The manufacturers whose products were used in the testing have resoundingly stated that their products meet all radio frequency standards. "Technically, that's possible [that you'd get higher RF from an earplug], but the relevant question is: 'So what?' The world is full of RF emissions. Just because you can measure it doesn't mean it will have any more impact," said Herschel Shosteck, a wireless technology specialist at researcher Herschel Shosteck Associates.

Chitty said the report's information has been passed on to the Independent Expert Group on Mobile Phones, a U.K. group designated as the research arm to look into the health effects of cell phones. IEGMP is expected to issue a report on the mobile phones in May.

"Some in the industry are threatened by this. Others say it's quite interesting," Chitty said, when asked about the global response to the studies.

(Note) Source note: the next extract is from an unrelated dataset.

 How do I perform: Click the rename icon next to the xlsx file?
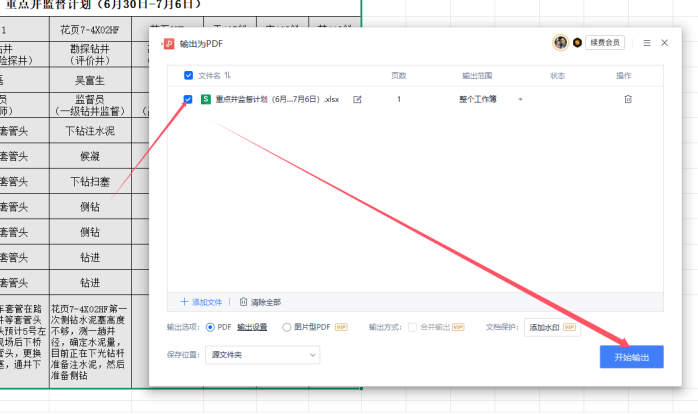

But it doesn't look like the studies commissioned by Which? have made much of an impact on the U.S. wireless industry. "From what we understand from the Federation of Electronics organization, our counterpart organization in the U.K., the phones and the accessory devices all meet the appropriate standards," said Joanne Basile, vice president for industry and external relations at the Cellular Telecommunications Industry Association. "It appears the SAR standard was not used, and, therefore, it's difficult to understand the meaning of their results."

SAR, or specific absorption rate, is a method of rating the amount of radiation absorbed by human tissue. The U.S. standard for SAR is 1.6 watts per 1 gram of human tissue. The U.K. standard is more lenient, Basile said.

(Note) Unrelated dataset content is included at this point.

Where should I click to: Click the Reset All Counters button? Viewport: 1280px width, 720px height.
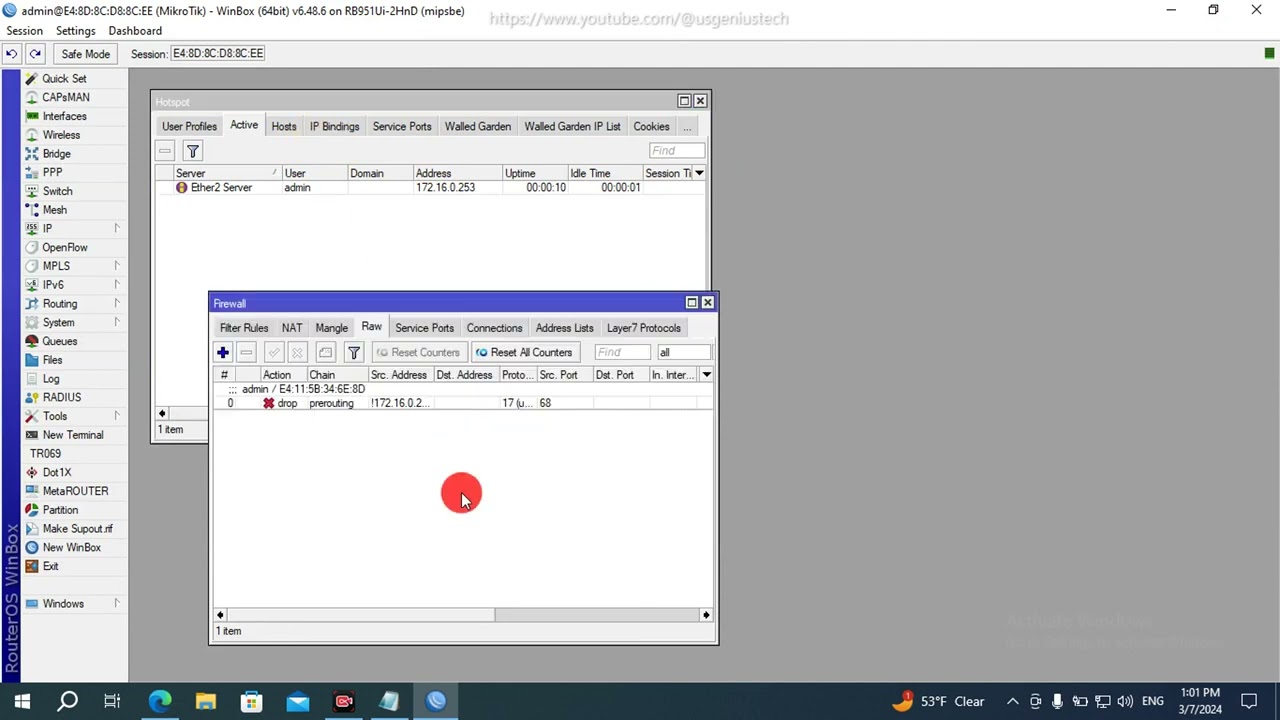pos(524,352)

According to Which?, the experiment first involved taking the measurements of radiation emitted from two different wireless phones, one made by Philips and the other by Ericsson. These fields were then measured again with the hands-free products attached to the phones. Fields flush against, and also slightly away from, a life-sized model head filled with a gel material to simulate brain tissue were measured. The result, according to Which?, was that the earplugs in the hands-free kits acted as aerials and channeled more radiation into the model than either of the phones did alone.

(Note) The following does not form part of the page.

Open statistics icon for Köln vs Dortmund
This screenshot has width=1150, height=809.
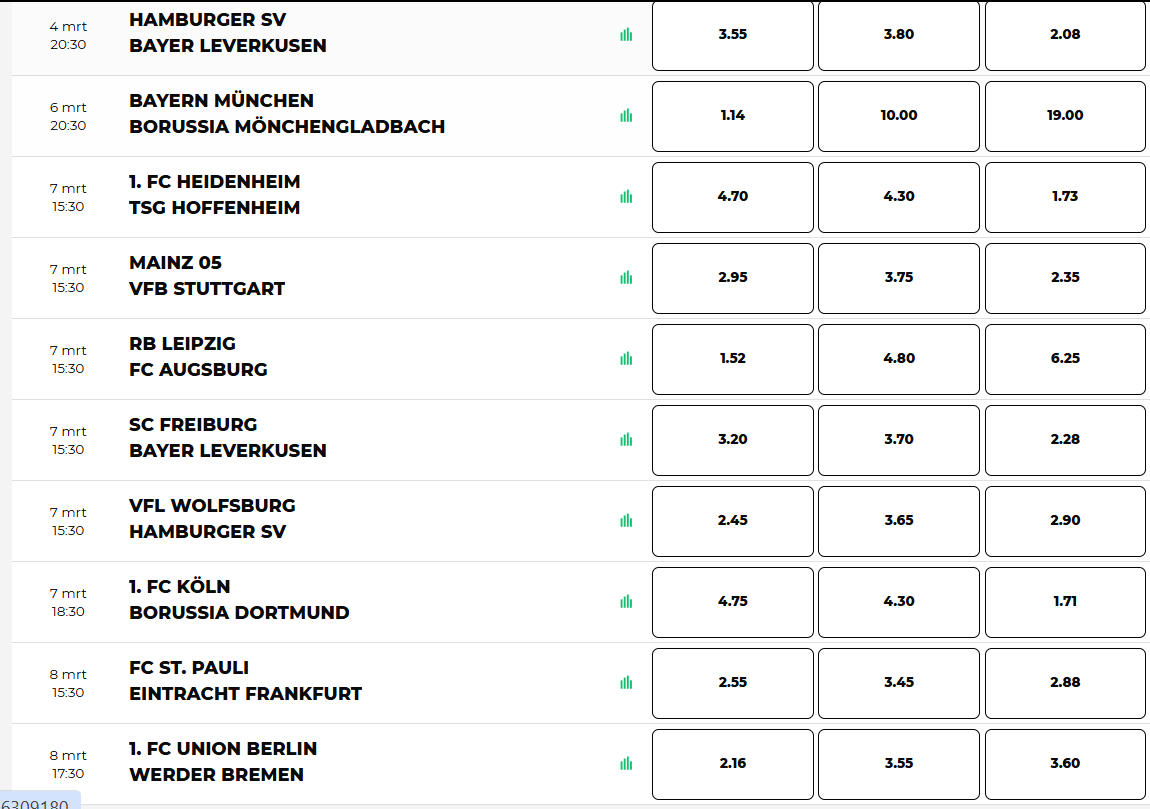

Makers, sources said, were quick to point out that their own testing did not concur with the results of the Which? study. "If people are worried about the findings, then they should cut down on their use of cell phones or only use them for important calls," Chitty said.

The CTIA, which is working with the Food and Drug Administration on developing a new research program looking into cell phone hazards, has been criticized in the past for not doing enough research on wireless phones and health effects. The organization did develop a five-year, $25 million research program, called Wireless Technology Research, but concluded there were more questions than answers surrounding the issue.

Since WTR disbanded last year, its program leader, Dr. George Carlo, has written a book on the health effects of cellular phones.

"We don't want manufacturers to ignore this report," Chitty said. "Our experts said it's possible to reduce radiation waves, and we have to have manufacturers look at their own products to make them better."